**** Texto para leitura ****

Um dia, tivemos um encontro.

— Está havendo muita pressão para que o relatório adote o sistema parlamentarista de governo — confidenciou-me ele, falando baixinho, como se fosse proibido tocar no assunto. ,’

— Não pode — disse eu — de maneira alguma! — Por quê?

— Porque, meu caro, a Assembléia Constituinte é derivada, e os consti­tuintes são representantes do povo. Titular da soberania é o povo. E, em 1963, em plebiscito, o povo escolheu o sistema presidencialista. Uma Constituinte derivada não pode mudar a vontade do povo.

— Derivada? Derivada de quê?

Senti um calafrio. O nosso relator não sabia o que era uma Constituinte derivada.

— Derivada, Cabral, da Constituição atual. Tanto que sua convocação foi efetuada por emenda constitucional, que deu ao Congresso competência para reformar a Constituição mediante quorum baixo, isto é, maioria absoluta dos votos dos constituintes. O processo é de reforma, ainda que total, mas reforma, isto é, respeitando-se as instituições pétreas da atual e a sepa­ração dos poderes. Dê uma lidinha em Pontes de Miranda.

— O Senador Afonso Arinos acha que não. Sustenta que nossa Consti­tuinte tem liberdade para decidir qualquer coisa.

— Você leu os livros dele sobre Direito Constitucional? — perguntei.

— Não tive tempo.

Depois descobri que ele não havia lido livro algum de Direito Constitu­cional. Mas ele foi gentil:

— Não se preocupe. No relatório, vou incluir o presidencialismo. Na justificativa, darei destaque ao plebiscito de 1963. Aquele do Jango, não foi?



101

Nossa Assembléia Constituinte tinha mais uma complicação. Havia sido criada a Comissão de Sistematização, que, como indica o nome, tinha competência para sistematizar os textos aprovados — obviamente pelo ple­nário — com o voto da maioria absoluta, evitar contradições, comandos conflitantes, redações dúbias. Mas o Senador Fernando Henrique Cardoso tomou conta da Comissão e deu-lhe uma competência extraordinária, com base numa quinta coluna do regimento interno da Constituinte, especial­mente redigido para essa marota finalidade. Os textos eram aprovados antes na Comissão dele, por maioria absoluta de seus membros, número fácil de atingir: 47 votos. Depois, no plenário, o texto aprovado na Comissão somente poderia ser “alterado” pelo voto da maioria absoluta dos constituintes, isto é, 280 votos. Do contrário, seria tido como definitivo, para integrar o texto final da nova Carta. Malandragem das mais evidentes.

**** Registros guardados ****

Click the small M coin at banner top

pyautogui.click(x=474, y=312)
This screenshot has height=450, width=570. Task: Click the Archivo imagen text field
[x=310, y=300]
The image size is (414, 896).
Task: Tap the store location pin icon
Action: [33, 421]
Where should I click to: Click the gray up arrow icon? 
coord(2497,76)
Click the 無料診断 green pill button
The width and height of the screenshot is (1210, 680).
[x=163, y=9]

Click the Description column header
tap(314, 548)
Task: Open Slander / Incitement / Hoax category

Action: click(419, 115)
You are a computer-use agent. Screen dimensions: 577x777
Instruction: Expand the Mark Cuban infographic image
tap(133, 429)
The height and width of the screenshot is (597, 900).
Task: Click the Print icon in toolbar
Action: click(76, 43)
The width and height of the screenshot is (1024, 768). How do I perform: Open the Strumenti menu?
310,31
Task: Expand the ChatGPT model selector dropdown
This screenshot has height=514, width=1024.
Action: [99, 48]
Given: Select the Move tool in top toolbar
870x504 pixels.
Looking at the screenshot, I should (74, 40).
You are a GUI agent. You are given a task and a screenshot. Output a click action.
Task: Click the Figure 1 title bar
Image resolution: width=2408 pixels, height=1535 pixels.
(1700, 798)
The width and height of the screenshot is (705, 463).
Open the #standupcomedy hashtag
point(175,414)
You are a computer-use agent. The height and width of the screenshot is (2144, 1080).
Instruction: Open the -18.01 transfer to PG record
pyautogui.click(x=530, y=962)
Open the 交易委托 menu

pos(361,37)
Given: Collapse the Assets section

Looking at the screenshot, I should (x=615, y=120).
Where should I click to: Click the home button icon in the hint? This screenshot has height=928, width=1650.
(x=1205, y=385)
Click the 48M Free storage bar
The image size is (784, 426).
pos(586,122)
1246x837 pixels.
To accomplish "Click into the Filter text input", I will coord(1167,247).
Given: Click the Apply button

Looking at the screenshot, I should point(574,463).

****

▸ Tarefa proposta
Dê sequência ao texto sobre a Assembleia Constituinte, começando logo após a última frase dele.

▸ Resultado da tarefa
Com esse processo, se 279 constituintes fossem contrários a qualquer dispositivo aprovado pela tal Comissão, de nada adiantaria. O regimento interno mandava prevalecer o texto que teve os 47 votos na panelinha de Fernando Henrique Cardoso... e desconsiderar os 279 votos contrários dos constituintes de segunda classe.

Os mineiros costumam dizer que a esperteza, quando é muita, acaba co­mendo o dono. Fernando Henrique, inteligente, culto, é um grande esperto. Tapeia todo o mundo com a maior facilidade. Estava conduzindo o Brasil a ter uma Constituição cozida no caldo de espertezas, que não eram mineiras.

Dei uma entrevista e escrevi um artigo para jornal, denunciando haver no Congresso constituinte de primeira classe e constituinte de segunda clas­se. Os de primeira classe aprovavam o que bem entendiam na Comissão de Sistematização, e os de segunda classe teriam que reunir a maioria absoluta de seus votos para eliminar a tentativa de fazê-los engolir goela abaixo a ma­téria aprovada por menos de cinqüenta parlamentares.

Fernando Henrique ficou furioso. Foi à tribuna do Senado e exigiu que eu saísse do Governo. Estava interferindo nos trabalhos soberanos da into­cável Assembléia Nacional Constituinte. Não queria perder aquela rica “bo­quinha” de fazer uma Constituição do jeito que lhe interessava.49

A imprensa correu para a Consultoria Geral, e um punhado de repór­teres invadiu minha sala. A chatice de sempre, câmaras, microfones, per­guntas ao mesmo tempo, até que se fez silêncio, e uma repórter indagou em voz alta:

— O Senador Fernando Henrique, da tribuna do Senado, acabou de pedir sua cabeça!

— Por quê? — indaguei. — O Senador perdeu a dele?

Depois das risadas, tudo acabou em paz.



102

Veio o grande dia: o Deputado Bernardo Cabral avisou-me que passaria cedinho pela minha casa para mostrar, em primeira mão, a minuta de seu re­latório final, isto é, a “nova Constituição”. Dispensou seu carro e me convidou a levá-lo no meu para a casa do General Leônidas, a quem prometera entregar um exemplar do seu trabalho.

— Espera aí — ponderei eu. — Não tive tempo de ler! Como vou ao Ministro do Exército avalizar a entrega desta minuta?

— Vamos, vamos, você lê no caminho.

Senti que ele queria minha cumplicidade. Voltei a insistir:

— Por que o Leônidas? Creio que você deve entregar «primeiro ao presidente.

— Eu prometi. Vamos.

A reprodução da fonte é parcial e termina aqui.